╔══

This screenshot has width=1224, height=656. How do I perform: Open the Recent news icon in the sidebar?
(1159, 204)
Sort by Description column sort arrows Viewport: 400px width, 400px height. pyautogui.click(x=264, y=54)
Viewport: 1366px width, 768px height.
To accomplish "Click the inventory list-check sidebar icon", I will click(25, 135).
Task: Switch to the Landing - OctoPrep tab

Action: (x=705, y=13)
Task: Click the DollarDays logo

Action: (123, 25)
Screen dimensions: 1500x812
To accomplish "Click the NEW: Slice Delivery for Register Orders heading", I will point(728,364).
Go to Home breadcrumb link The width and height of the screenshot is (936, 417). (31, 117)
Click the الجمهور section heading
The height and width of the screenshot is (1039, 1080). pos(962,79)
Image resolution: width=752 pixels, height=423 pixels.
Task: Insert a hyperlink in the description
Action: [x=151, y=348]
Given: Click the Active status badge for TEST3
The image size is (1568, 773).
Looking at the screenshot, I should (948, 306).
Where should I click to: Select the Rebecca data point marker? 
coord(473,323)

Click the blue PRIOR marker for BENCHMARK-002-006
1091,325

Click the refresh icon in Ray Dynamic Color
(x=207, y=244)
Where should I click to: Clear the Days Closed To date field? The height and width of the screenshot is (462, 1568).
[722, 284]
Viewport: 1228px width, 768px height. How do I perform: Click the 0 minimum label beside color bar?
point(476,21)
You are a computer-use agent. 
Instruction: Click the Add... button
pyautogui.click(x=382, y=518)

╚══

TASK TO CARRY OUT >>
Go through the listing above and change every "Viewport" to "Display", keeping everything else the same.

REPLY TO THE EXERCISE >>
This screenshot has width=1224, height=656. How do I perform: Open the Recent news icon in the sidebar?
(1159, 204)
Sort by Description column sort arrows Display: 400px width, 400px height. pyautogui.click(x=264, y=54)
Display: 1366px width, 768px height.
To accomplish "Click the inventory list-check sidebar icon", I will click(25, 135).
Task: Switch to the Landing - OctoPrep tab

Action: (x=705, y=13)
Task: Click the DollarDays logo

Action: (123, 25)
Screen dimensions: 1500x812
To accomplish "Click the NEW: Slice Delivery for Register Orders heading", I will point(728,364).
Go to Home breadcrumb link The width and height of the screenshot is (936, 417). (31, 117)
Click the الجمهور section heading
The height and width of the screenshot is (1039, 1080). pos(962,79)
Image resolution: width=752 pixels, height=423 pixels.
Task: Insert a hyperlink in the description
Action: [x=151, y=348]
Given: Click the Active status badge for TEST3
The image size is (1568, 773).
Looking at the screenshot, I should (948, 306).
Where should I click to: Select the Rebecca data point marker? 
coord(473,323)

Click the blue PRIOR marker for BENCHMARK-002-006
1091,325

Click the refresh icon in Ray Dynamic Color
(x=207, y=244)
Where should I click to: Clear the Days Closed To date field? The height and width of the screenshot is (462, 1568).
[722, 284]
Display: 1228px width, 768px height. How do I perform: Click the 0 minimum label beside color bar?
point(476,21)
You are a computer-use agent. 
Instruction: Click the Add... button
pyautogui.click(x=382, y=518)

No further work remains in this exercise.